| WHAT IS REQUIRED |
Line by line, transcribe the data shown below.

| GIVEN INFORMATION |
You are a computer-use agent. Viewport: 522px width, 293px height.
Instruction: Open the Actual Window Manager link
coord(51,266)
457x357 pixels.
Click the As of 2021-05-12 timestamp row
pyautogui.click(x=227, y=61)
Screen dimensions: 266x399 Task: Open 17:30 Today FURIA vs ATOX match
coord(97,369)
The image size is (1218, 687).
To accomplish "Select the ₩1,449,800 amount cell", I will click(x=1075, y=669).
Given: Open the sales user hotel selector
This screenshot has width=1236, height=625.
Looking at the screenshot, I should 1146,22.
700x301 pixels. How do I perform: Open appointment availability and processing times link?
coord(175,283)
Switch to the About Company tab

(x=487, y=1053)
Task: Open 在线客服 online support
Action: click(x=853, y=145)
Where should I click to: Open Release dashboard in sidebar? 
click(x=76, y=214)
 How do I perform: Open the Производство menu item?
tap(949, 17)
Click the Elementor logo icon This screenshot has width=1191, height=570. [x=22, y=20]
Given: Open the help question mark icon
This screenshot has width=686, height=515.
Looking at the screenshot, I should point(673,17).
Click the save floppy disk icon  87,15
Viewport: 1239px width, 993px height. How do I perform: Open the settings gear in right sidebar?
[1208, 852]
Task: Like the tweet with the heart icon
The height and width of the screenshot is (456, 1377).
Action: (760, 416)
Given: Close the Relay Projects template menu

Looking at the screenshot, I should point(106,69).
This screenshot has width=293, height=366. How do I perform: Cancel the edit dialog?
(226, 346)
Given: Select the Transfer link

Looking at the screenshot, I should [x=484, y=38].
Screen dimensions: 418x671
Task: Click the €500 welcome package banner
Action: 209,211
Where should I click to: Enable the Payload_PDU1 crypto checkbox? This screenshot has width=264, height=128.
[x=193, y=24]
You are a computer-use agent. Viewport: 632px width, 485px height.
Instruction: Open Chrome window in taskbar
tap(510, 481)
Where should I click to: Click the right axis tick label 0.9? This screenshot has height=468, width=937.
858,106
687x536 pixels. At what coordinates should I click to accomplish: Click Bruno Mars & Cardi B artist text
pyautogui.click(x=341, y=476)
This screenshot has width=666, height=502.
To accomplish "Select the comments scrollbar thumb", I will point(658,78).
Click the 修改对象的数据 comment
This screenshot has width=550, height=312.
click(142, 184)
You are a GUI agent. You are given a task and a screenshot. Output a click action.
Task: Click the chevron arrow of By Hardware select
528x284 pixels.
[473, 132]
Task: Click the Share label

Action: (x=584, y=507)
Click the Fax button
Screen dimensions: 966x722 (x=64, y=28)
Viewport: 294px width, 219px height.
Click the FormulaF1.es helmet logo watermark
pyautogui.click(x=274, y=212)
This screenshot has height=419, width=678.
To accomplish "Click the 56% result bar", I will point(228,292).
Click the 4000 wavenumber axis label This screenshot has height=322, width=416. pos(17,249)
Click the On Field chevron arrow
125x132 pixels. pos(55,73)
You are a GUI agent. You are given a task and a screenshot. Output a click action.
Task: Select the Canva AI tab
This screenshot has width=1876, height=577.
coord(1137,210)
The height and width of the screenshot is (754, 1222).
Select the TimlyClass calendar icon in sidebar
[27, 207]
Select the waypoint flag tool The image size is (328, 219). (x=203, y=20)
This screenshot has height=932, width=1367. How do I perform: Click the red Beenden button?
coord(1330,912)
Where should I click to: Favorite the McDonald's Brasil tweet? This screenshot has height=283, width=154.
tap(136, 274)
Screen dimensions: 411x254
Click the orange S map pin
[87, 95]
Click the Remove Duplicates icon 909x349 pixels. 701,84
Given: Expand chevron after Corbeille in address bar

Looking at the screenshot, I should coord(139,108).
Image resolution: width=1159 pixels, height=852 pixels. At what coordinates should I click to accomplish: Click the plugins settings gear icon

| RESULT OF THIS EXERCISE |
You are a computer-use agent. Viewport: 522px width, 293px height.
Instruction: Open the Actual Window Manager link
coord(51,266)
457x357 pixels.
Click the As of 2021-05-12 timestamp row
pyautogui.click(x=227, y=61)
Screen dimensions: 266x399 Task: Open 17:30 Today FURIA vs ATOX match
coord(97,369)
The image size is (1218, 687).
To accomplish "Select the ₩1,449,800 amount cell", I will click(x=1075, y=669).
Given: Open the sales user hotel selector
This screenshot has width=1236, height=625.
Looking at the screenshot, I should 1146,22.
700x301 pixels. How do I perform: Open appointment availability and processing times link?
coord(175,283)
Switch to the About Company tab

(x=487, y=1053)
Task: Open 在线客服 online support
Action: click(x=853, y=145)
Where should I click to: Open Release dashboard in sidebar? 
click(x=76, y=214)
 How do I perform: Open the Производство menu item?
tap(949, 17)
Click the Elementor logo icon This screenshot has width=1191, height=570. [x=22, y=20]
Given: Open the help question mark icon
This screenshot has width=686, height=515.
Looking at the screenshot, I should point(673,17).
Click the save floppy disk icon  87,15
Viewport: 1239px width, 993px height. How do I perform: Open the settings gear in right sidebar?
[1208, 852]
Task: Like the tweet with the heart icon
The height and width of the screenshot is (456, 1377).
Action: (760, 416)
Given: Close the Relay Projects template menu

Looking at the screenshot, I should point(106,69).
This screenshot has width=293, height=366. How do I perform: Cancel the edit dialog?
(226, 346)
Given: Select the Transfer link

Looking at the screenshot, I should [x=484, y=38].
Screen dimensions: 418x671
Task: Click the €500 welcome package banner
Action: 209,211
Where should I click to: Enable the Payload_PDU1 crypto checkbox? This screenshot has width=264, height=128.
[x=193, y=24]
You are a computer-use agent. Viewport: 632px width, 485px height.
Instruction: Open Chrome window in taskbar
tap(510, 481)
Where should I click to: Click the right axis tick label 0.9? This screenshot has height=468, width=937.
858,106
687x536 pixels. At what coordinates should I click to accomplish: Click Bruno Mars & Cardi B artist text
pyautogui.click(x=341, y=476)
This screenshot has width=666, height=502.
To accomplish "Select the comments scrollbar thumb", I will point(658,78).
Click the 修改对象的数据 comment
This screenshot has width=550, height=312.
click(142, 184)
You are a GUI agent. You are given a task and a screenshot. Output a click action.
Task: Click the chevron arrow of By Hardware select
528x284 pixels.
[473, 132]
Task: Click the Share label

Action: (x=584, y=507)
Click the Fax button
Screen dimensions: 966x722 (x=64, y=28)
Viewport: 294px width, 219px height.
Click the FormulaF1.es helmet logo watermark
pyautogui.click(x=274, y=212)
This screenshot has height=419, width=678.
To accomplish "Click the 56% result bar", I will point(228,292).
Click the 4000 wavenumber axis label This screenshot has height=322, width=416. pos(17,249)
Click the On Field chevron arrow
125x132 pixels. pos(55,73)
You are a GUI agent. You are given a task and a screenshot. Output a click action.
Task: Select the Canva AI tab
This screenshot has width=1876, height=577.
coord(1137,210)
The height and width of the screenshot is (754, 1222).
Select the TimlyClass calendar icon in sidebar
[27, 207]
Select the waypoint flag tool The image size is (328, 219). (x=203, y=20)
This screenshot has height=932, width=1367. How do I perform: Click the red Beenden button?
coord(1330,912)
Where should I click to: Favorite the McDonald's Brasil tweet? This screenshot has height=283, width=154.
tap(136, 274)
Screen dimensions: 411x254
Click the orange S map pin
[87, 95]
Click the Remove Duplicates icon 909x349 pixels. 701,84
Given: Expand chevron after Corbeille in address bar

Looking at the screenshot, I should coord(139,108).
Image resolution: width=1159 pixels, height=852 pixels. At what coordinates should I click to accomplish: Click the plugins settings gear icon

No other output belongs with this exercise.